Ulrich's new book deals with the basic aspects of leaderships, or common rules, that he suggests can be effectively used by all leaders, regardless of their context or organisation.
It's a rather strange area for Ulrich to focus on, as he has already said that it is the piece above the leadership code, the leadership brand, that differentiate one firm from another (and therefore provide a basis for competitive advantage). But then, the basics are clearly important too.
The code consists of four parts, mapped out by two dimensions: time (near and long-term) and focus (individual and business), providing a model which will ring a bell for most HR practitioners), plus a further area: personal proficiency, at the centre.
These provide five rules for leadership:
- Strategist: shape the future
- Executor: make things happen
- Talent manager: Engage today's talent
- Human capital developer: build the next generation
- Personal proficiency: invest in yourself.
Ulrich emphasises that this model provides a comprehensive structure and guidance for developing leadership capability, and that this is an improvement on a traditional shopping list of leadership attributes. But I'm still going to suggest an update to his model.
Firstly, I'd like to add another area of focus on the horizontal axis of the model which is the social aspect of an organisation, and responds to the points made by Henry Mintzberg, Gareth Jones and Rob Cross, and which I've discussed on my social business blog.
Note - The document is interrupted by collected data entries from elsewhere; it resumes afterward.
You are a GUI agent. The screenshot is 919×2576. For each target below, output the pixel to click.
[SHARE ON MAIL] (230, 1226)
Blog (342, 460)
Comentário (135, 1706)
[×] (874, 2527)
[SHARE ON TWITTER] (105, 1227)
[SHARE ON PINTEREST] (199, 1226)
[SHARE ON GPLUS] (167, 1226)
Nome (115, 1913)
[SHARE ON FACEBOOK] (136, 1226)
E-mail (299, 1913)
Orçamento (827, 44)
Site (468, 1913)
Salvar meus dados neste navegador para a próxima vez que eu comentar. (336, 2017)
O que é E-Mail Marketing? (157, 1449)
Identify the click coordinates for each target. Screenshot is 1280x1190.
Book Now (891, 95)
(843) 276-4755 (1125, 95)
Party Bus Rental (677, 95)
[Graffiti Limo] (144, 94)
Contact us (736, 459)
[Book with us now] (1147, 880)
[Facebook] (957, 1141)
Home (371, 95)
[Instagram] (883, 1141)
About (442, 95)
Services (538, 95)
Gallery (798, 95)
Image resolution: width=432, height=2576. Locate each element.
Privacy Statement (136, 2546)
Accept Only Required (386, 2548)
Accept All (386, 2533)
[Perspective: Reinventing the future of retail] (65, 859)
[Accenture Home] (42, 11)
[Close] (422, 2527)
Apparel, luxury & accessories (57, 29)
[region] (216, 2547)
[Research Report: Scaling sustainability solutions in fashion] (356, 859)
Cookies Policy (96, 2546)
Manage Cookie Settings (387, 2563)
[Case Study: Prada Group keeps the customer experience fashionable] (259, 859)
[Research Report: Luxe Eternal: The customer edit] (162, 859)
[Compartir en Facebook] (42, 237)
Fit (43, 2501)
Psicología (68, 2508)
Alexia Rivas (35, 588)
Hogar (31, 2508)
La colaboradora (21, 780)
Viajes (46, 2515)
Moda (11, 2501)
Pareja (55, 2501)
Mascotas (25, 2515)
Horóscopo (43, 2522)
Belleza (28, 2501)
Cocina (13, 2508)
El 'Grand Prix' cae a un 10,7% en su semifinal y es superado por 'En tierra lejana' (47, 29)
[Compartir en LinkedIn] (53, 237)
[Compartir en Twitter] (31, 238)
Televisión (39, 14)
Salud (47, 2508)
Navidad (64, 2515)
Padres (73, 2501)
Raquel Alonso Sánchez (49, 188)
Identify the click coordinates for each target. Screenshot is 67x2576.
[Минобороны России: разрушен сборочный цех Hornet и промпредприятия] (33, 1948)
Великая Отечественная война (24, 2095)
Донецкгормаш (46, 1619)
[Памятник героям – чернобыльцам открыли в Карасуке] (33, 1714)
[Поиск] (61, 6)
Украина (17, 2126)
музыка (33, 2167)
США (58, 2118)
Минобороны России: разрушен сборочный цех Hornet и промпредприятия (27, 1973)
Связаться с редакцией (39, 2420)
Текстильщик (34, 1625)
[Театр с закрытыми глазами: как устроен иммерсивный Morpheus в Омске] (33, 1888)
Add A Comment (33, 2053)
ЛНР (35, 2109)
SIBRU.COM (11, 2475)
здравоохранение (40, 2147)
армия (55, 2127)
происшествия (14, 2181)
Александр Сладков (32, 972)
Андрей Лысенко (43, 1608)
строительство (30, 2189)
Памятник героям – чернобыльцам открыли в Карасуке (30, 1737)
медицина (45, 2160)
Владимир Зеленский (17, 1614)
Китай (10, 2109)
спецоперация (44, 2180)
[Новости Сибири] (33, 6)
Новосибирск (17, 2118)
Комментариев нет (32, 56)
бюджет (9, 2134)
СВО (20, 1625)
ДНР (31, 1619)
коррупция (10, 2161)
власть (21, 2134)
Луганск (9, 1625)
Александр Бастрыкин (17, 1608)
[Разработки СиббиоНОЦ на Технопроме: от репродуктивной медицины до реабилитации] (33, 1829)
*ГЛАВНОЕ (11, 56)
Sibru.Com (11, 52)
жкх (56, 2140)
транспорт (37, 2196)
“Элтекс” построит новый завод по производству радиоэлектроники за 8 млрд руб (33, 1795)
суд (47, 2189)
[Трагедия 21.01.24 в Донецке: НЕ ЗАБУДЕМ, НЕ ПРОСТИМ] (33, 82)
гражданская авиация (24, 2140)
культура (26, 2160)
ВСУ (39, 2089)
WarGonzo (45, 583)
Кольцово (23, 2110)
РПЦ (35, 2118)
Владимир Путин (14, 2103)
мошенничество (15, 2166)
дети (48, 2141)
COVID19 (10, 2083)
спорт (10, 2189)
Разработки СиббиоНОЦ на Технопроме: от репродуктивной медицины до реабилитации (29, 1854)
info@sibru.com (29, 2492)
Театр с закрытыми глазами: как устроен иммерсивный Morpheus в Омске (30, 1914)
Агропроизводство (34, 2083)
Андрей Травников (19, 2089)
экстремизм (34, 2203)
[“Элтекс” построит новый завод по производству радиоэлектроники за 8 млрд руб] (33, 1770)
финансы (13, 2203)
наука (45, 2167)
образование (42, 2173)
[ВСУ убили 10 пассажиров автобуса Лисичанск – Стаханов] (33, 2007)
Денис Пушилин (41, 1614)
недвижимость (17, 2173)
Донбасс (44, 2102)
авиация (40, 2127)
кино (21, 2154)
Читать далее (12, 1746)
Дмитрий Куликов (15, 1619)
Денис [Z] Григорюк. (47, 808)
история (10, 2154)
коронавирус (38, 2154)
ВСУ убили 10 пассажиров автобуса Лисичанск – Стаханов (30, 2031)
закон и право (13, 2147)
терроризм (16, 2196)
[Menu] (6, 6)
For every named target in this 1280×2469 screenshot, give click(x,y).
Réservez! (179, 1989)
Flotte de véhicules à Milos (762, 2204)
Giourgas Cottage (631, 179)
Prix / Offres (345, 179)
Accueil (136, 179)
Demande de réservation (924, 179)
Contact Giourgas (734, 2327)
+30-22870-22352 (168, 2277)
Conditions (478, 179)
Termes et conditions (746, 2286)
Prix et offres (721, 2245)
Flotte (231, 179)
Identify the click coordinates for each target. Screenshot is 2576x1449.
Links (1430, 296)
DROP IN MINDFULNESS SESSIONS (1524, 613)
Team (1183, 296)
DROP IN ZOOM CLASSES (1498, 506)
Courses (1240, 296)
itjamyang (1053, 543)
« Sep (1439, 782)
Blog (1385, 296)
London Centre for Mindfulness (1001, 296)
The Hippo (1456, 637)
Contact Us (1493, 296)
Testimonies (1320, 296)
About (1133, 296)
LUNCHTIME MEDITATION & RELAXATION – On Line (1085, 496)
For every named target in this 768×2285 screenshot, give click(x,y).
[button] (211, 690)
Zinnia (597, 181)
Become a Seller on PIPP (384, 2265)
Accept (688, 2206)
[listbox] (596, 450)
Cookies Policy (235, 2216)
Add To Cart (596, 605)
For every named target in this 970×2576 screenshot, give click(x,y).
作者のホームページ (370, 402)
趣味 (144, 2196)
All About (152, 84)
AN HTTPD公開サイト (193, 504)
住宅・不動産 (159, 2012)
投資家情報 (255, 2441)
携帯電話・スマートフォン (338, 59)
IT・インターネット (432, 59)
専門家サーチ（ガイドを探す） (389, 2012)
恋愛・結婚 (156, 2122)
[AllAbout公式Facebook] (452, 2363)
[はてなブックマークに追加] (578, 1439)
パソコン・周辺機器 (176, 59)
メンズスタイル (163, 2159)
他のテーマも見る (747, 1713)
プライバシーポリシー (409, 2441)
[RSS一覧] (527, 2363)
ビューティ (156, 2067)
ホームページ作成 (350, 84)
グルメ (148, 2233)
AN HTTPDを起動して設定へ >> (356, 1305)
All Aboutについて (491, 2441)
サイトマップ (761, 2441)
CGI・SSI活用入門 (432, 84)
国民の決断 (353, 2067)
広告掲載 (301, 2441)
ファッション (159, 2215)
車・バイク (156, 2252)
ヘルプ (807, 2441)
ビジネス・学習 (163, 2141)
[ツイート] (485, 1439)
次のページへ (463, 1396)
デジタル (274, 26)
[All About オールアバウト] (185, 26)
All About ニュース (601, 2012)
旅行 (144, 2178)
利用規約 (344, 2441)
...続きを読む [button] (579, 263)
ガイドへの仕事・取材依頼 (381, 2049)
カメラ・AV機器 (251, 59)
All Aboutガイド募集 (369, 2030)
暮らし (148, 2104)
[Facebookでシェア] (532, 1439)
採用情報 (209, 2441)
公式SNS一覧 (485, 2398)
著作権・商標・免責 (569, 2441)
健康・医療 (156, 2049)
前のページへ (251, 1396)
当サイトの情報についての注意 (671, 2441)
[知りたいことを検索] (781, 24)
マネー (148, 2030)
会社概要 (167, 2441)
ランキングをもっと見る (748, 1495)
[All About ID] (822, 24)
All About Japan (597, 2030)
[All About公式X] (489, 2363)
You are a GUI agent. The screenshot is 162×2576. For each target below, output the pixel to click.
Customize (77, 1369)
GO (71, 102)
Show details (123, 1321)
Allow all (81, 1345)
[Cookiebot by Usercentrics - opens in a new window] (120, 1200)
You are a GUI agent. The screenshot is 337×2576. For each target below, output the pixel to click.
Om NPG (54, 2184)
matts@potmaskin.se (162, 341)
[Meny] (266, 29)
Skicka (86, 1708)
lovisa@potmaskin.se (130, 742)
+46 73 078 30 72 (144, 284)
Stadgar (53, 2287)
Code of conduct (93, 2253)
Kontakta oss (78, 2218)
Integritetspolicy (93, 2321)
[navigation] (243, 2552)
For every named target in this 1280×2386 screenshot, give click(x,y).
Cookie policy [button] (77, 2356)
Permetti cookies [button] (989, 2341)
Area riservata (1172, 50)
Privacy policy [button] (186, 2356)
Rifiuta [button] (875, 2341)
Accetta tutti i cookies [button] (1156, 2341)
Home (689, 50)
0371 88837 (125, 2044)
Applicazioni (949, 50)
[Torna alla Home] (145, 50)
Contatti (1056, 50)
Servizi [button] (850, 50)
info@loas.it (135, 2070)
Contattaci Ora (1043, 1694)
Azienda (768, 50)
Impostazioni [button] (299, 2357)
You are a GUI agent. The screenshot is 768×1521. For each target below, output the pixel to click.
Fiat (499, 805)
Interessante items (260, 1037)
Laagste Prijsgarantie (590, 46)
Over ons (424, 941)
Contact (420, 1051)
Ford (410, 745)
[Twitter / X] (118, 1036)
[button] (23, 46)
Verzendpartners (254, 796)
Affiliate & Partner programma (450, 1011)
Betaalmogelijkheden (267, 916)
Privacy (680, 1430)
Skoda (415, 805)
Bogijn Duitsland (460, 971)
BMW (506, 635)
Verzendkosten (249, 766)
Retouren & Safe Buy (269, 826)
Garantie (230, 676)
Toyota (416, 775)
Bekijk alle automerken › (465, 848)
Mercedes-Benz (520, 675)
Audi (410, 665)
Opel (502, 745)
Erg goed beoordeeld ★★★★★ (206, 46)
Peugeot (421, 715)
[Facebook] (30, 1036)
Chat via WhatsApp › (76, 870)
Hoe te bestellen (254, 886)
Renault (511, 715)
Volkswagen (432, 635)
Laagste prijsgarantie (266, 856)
This would extend the horizontal axis to include individual, social and business perspectives.
And then, I'd also want to add something on organisational effectiveness too (Ulrich himself has commented that organisational development requires a greater focus in comparison to talent management). And I'd move the strategist / executor focus to the centre of the model. So I'd end up with three areas of focus on the horizontal axis of Ulrich's model, corresponding to human, organisational and social capital, providing something like this:
OK, this model isn't based on the same level of meta research as that conducted by Ulrich and his colleagues, but I do believe that organisation design / development, and the management of people and the organisation for the accumulation of social capital, are increasingly important aspects of any leaders' role. So I think they should be included in the code.
(The leadership brand, to me, is then simply the alignment of these same aspects around a particular organisational capability, rather than simply a looser linkage to a shorter-term business strategy.)